*Work instruction*:
Change "Identify the location of" to "Find the position of" in the entries from the line with "Describe the element at coordinates (870, 439)" to the line with "(488, 382).", and keep everything else the same. Leave the pictures out.

Input records section start

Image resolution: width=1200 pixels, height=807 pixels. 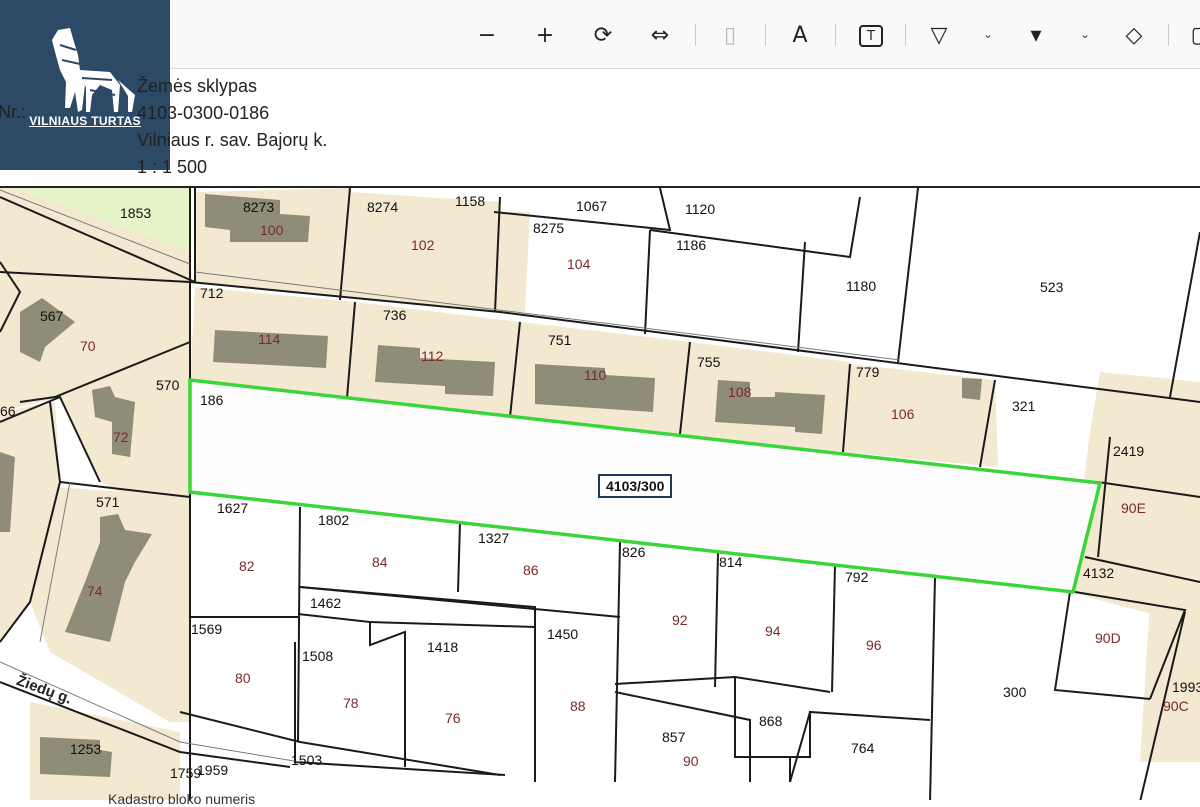 What do you see at coordinates (351, 703) in the screenshot?
I see `house-number-label: 78` at bounding box center [351, 703].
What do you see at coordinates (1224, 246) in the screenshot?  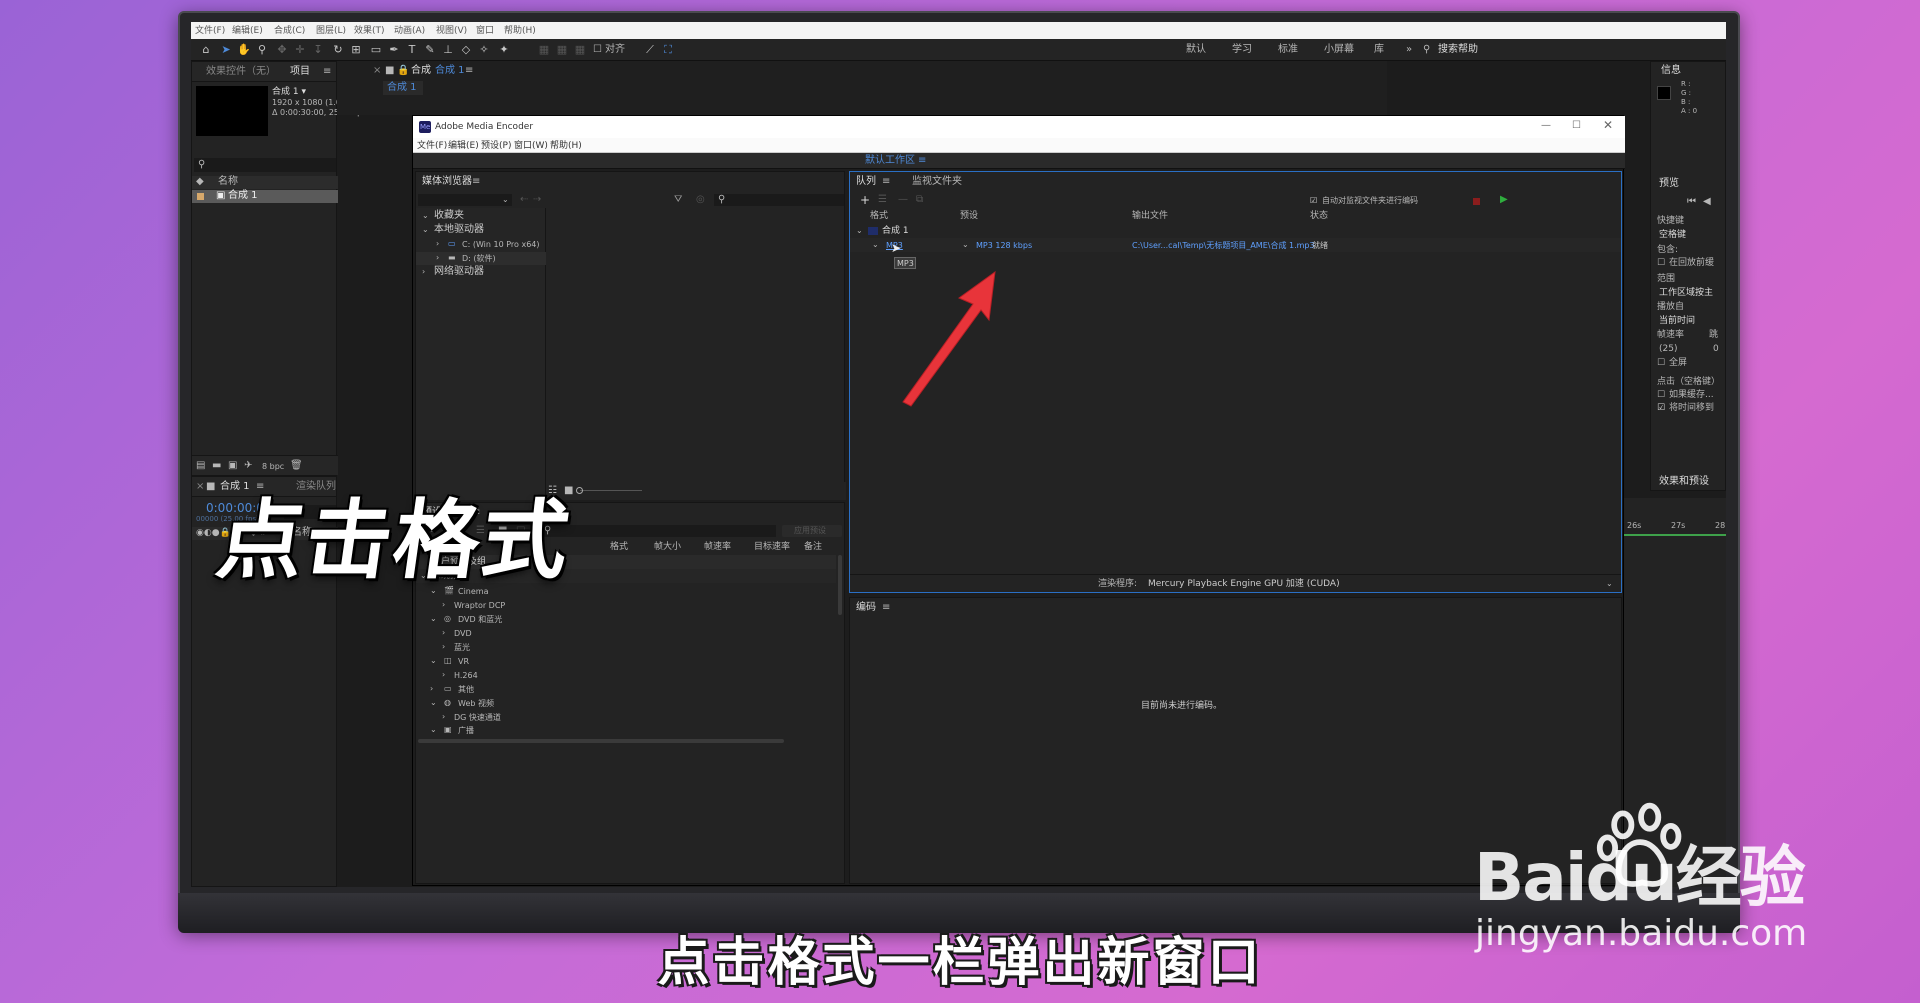 I see `output-file-link: C:\User...cal\Temp\无标题项目_AME\合成 1.mp3` at bounding box center [1224, 246].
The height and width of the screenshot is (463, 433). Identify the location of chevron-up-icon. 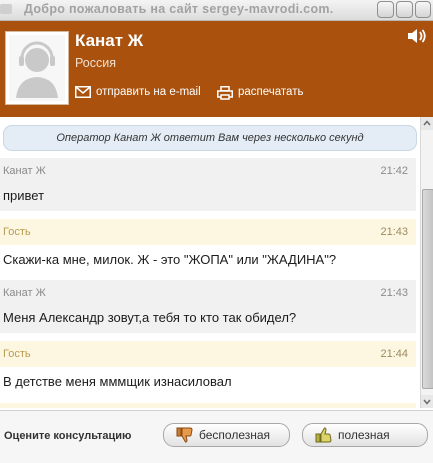
(427, 123).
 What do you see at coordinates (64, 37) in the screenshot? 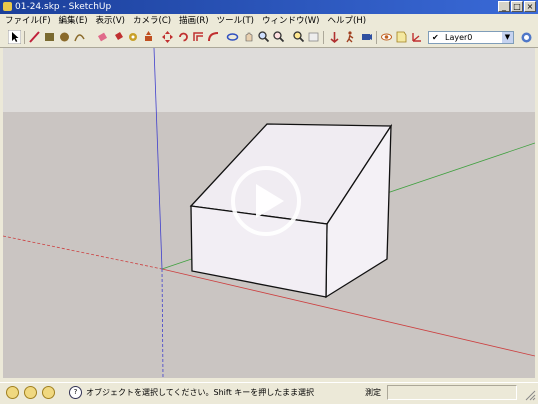
I see `circle-icon` at bounding box center [64, 37].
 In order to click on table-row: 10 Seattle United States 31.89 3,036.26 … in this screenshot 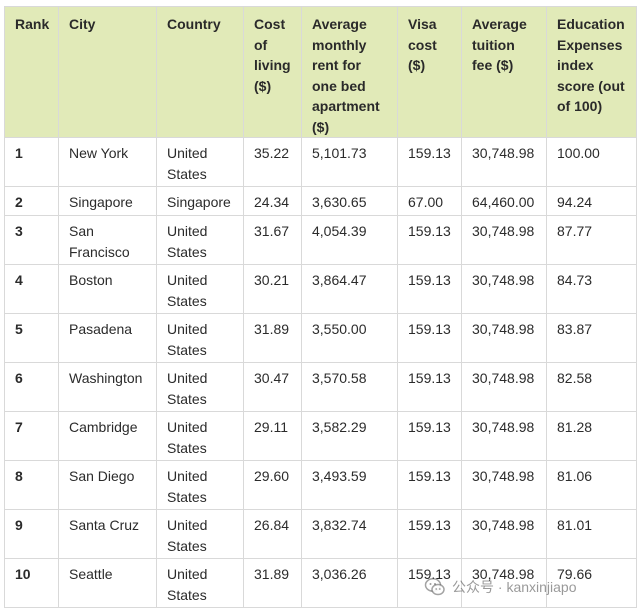, I will do `click(320, 583)`.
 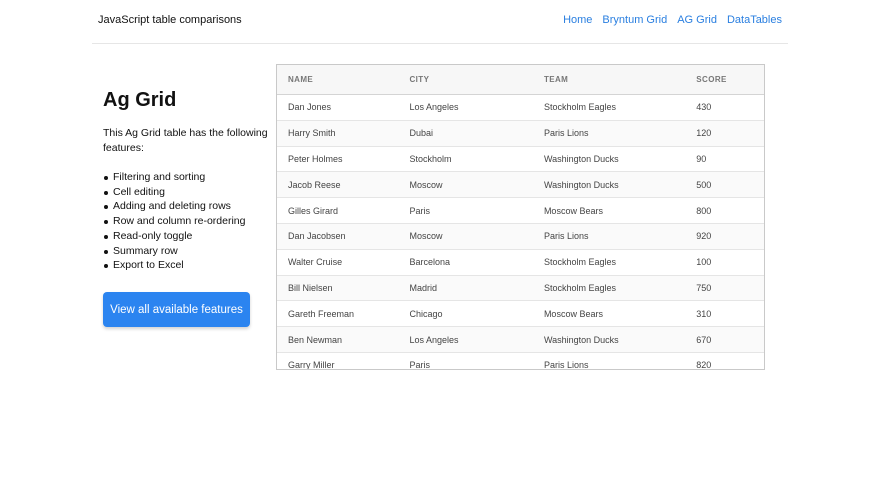 I want to click on nav-bryntum-grid-link: Bryntum Grid, so click(x=634, y=20).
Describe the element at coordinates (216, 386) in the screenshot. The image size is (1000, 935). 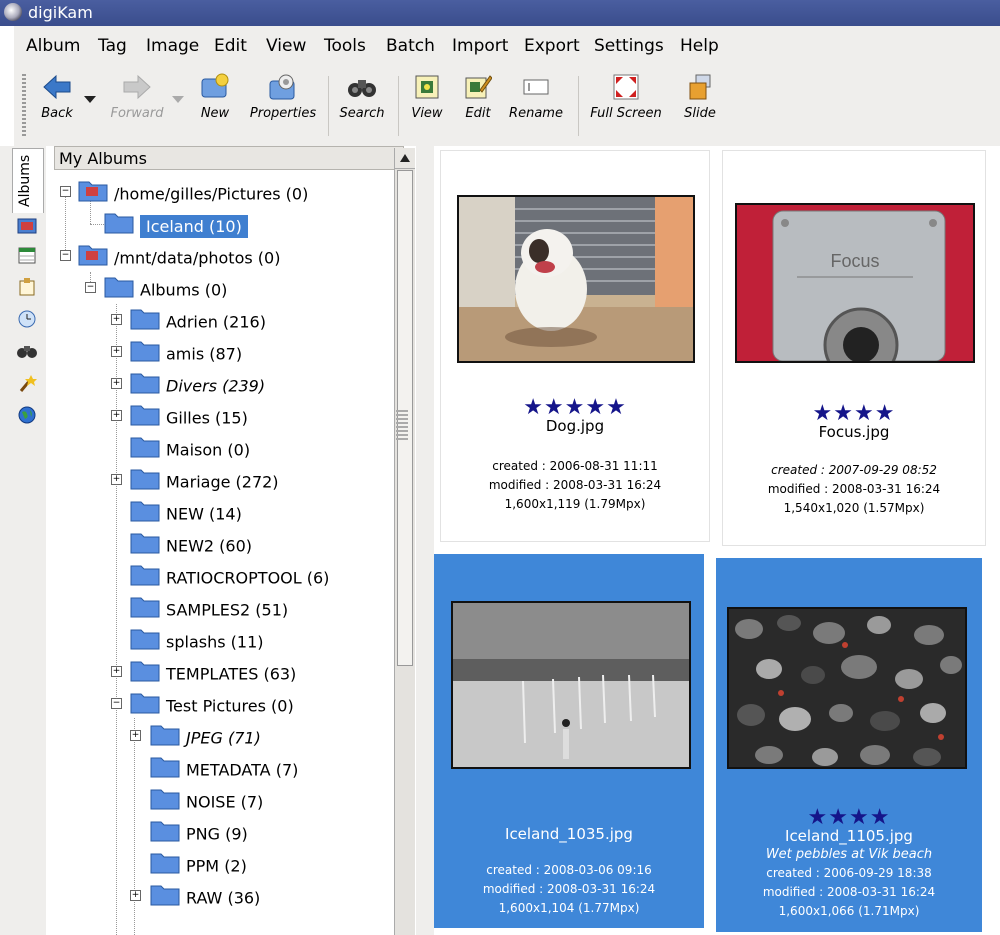
I see `tree-node-label: Divers (239)` at that location.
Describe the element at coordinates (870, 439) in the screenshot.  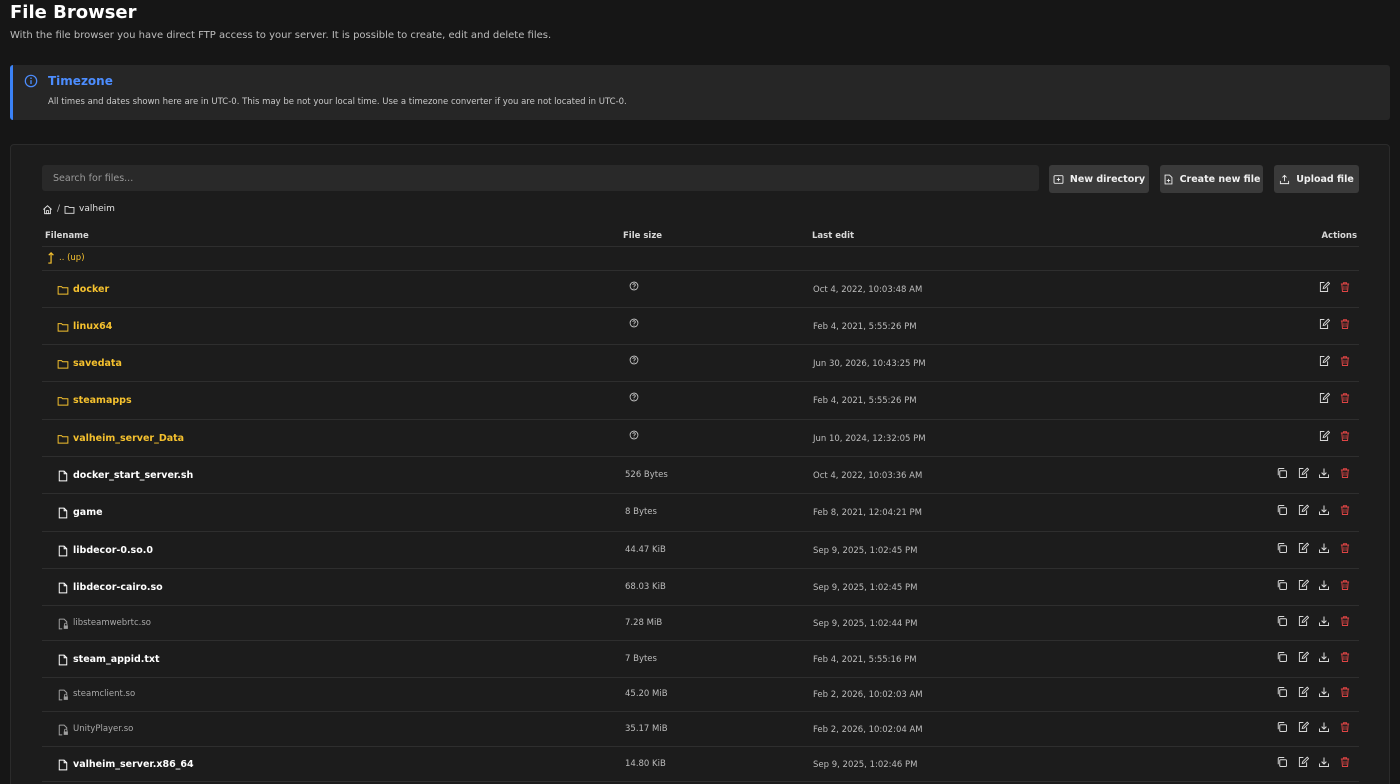
I see `last-edit: Jun 10, 2024, 12:32:05 PM` at that location.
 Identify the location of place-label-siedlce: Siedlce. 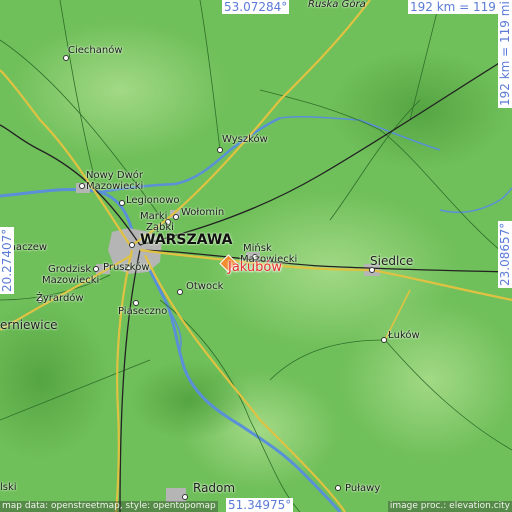
(392, 261).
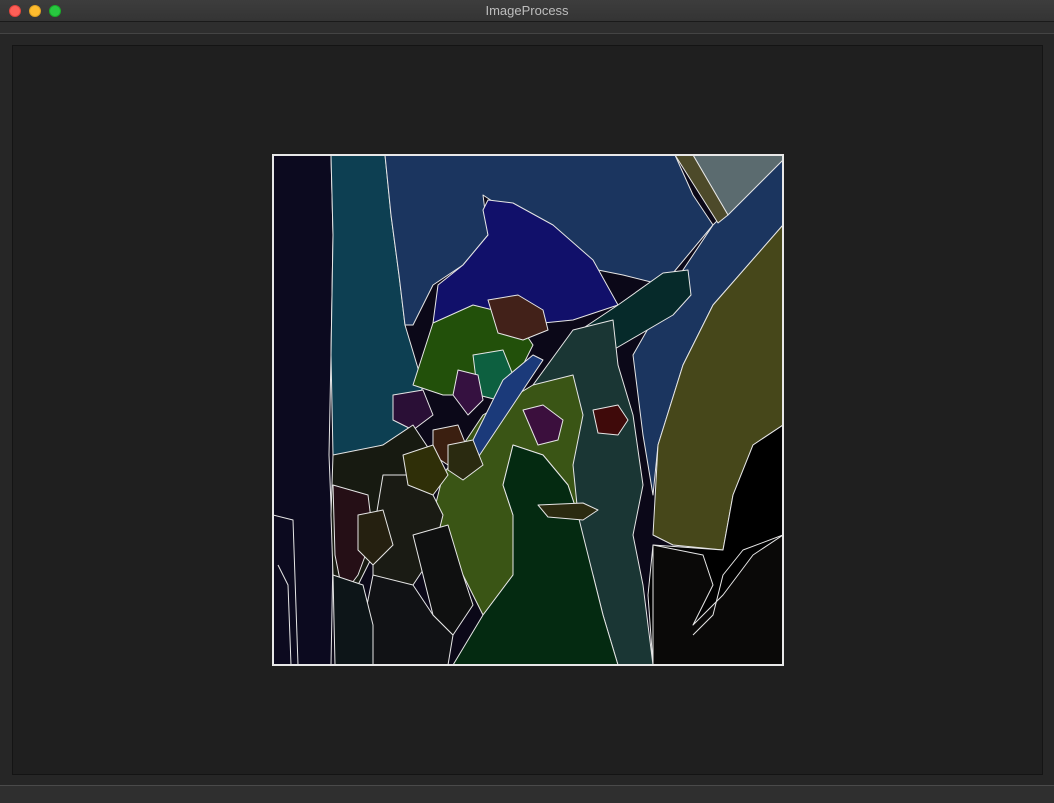 This screenshot has height=803, width=1054. I want to click on region-feather-dark-f, so click(353, 620).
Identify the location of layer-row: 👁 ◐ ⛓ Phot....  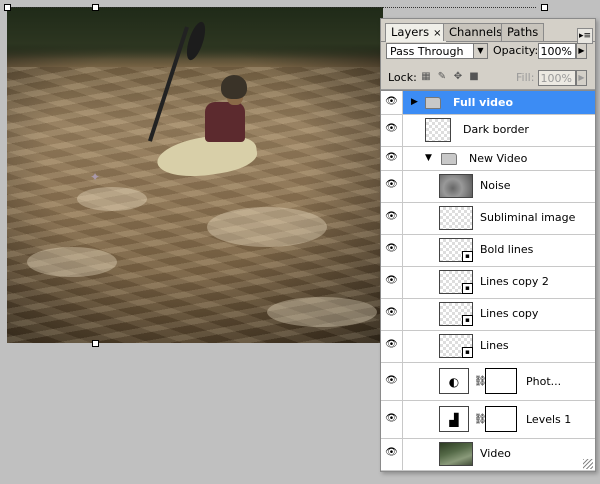
(488, 382).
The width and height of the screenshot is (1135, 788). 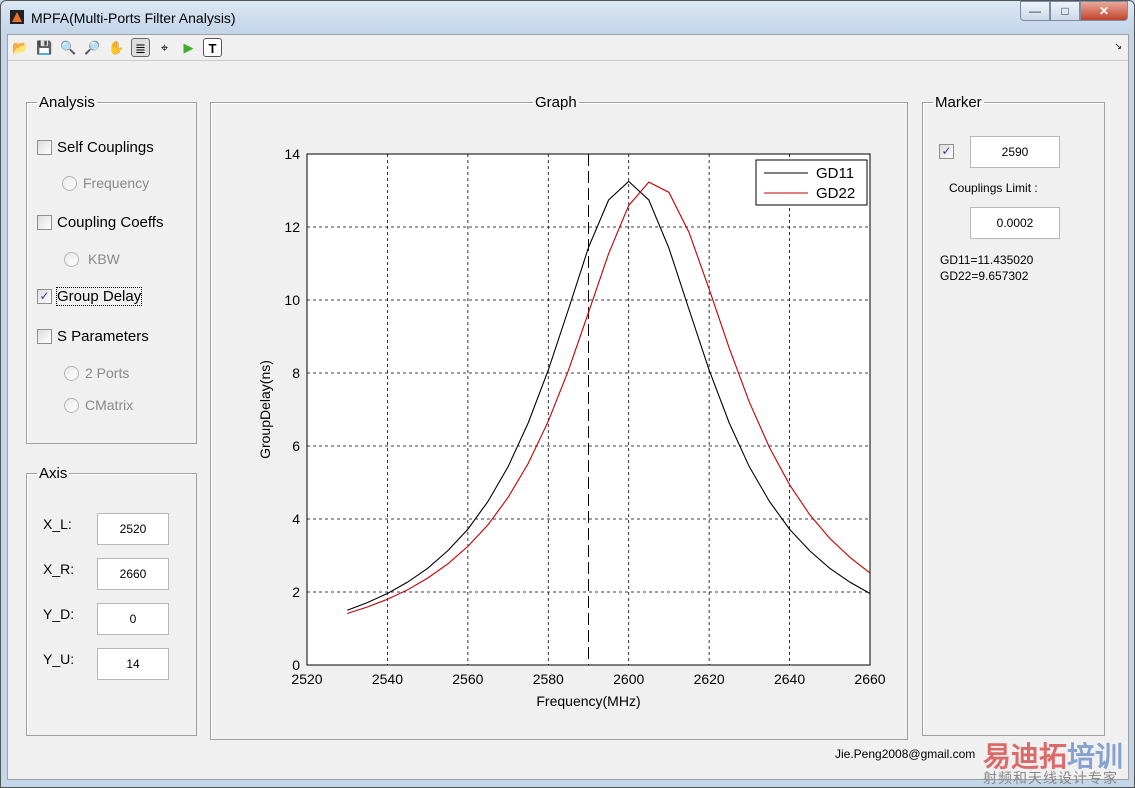 What do you see at coordinates (306, 679) in the screenshot?
I see `x-tick-label: 2520` at bounding box center [306, 679].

Input records section end

*Exercise result*:
Describe the element at coordinates (870, 439) in the screenshot.  
I see `last-edit: Jun 10, 2024, 12:32:05 PM` at that location.
 Find the position of place-label-siedlce: Siedlce. 
(392, 261).
 This screenshot has height=803, width=1054. I want to click on region-feather-dark-f, so click(353, 620).
Find the position of layer-row: 👁 ◐ ⛓ Phot....  
(488, 382).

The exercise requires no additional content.